> **Your objective**:
All lines from the one containing "Where should I" through the last line of the listing below are to be copied exactly. Exclude the pictures.

----

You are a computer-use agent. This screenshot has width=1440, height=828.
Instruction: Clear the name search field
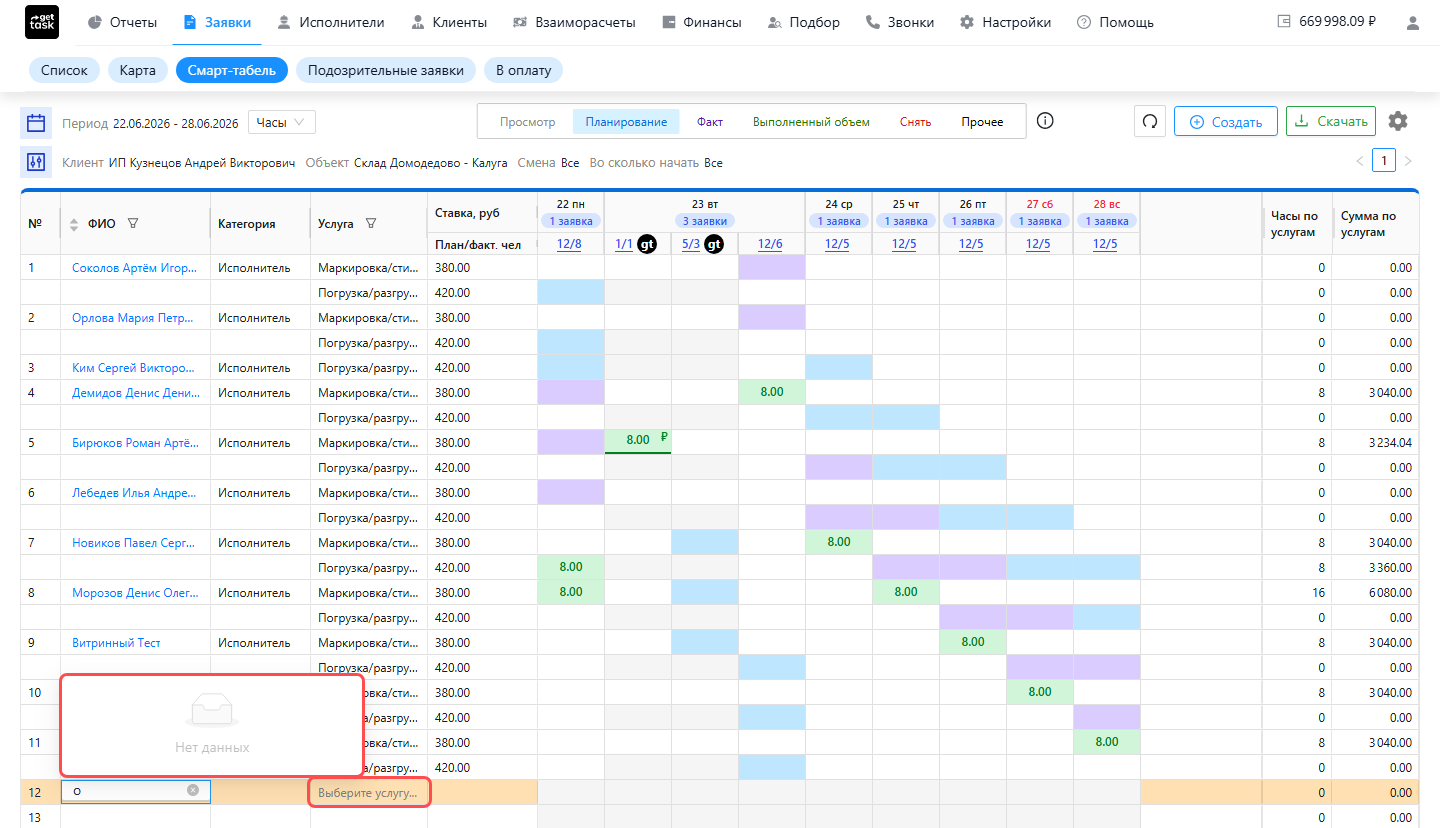pos(193,790)
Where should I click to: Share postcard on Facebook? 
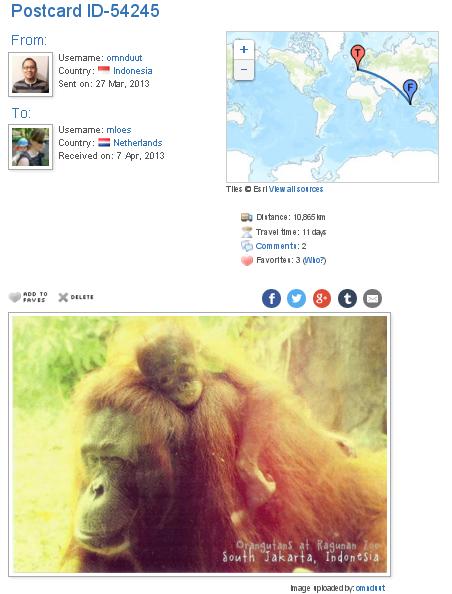click(x=271, y=299)
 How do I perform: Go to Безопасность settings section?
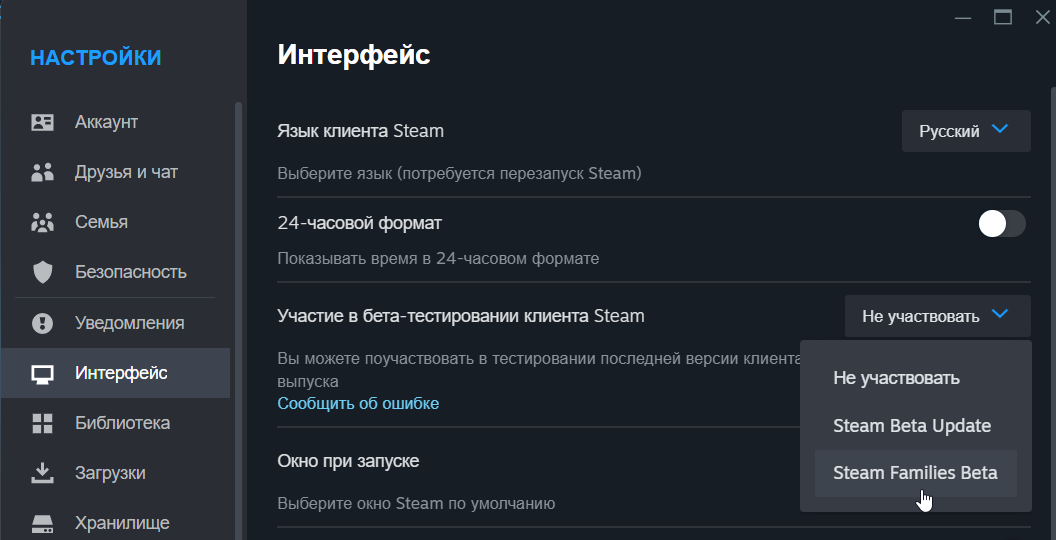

----

> **Expected output**:
Where should I click to: Share postcard on Facebook? 
click(x=271, y=299)
 How do I perform: Go to Безопасность settings section?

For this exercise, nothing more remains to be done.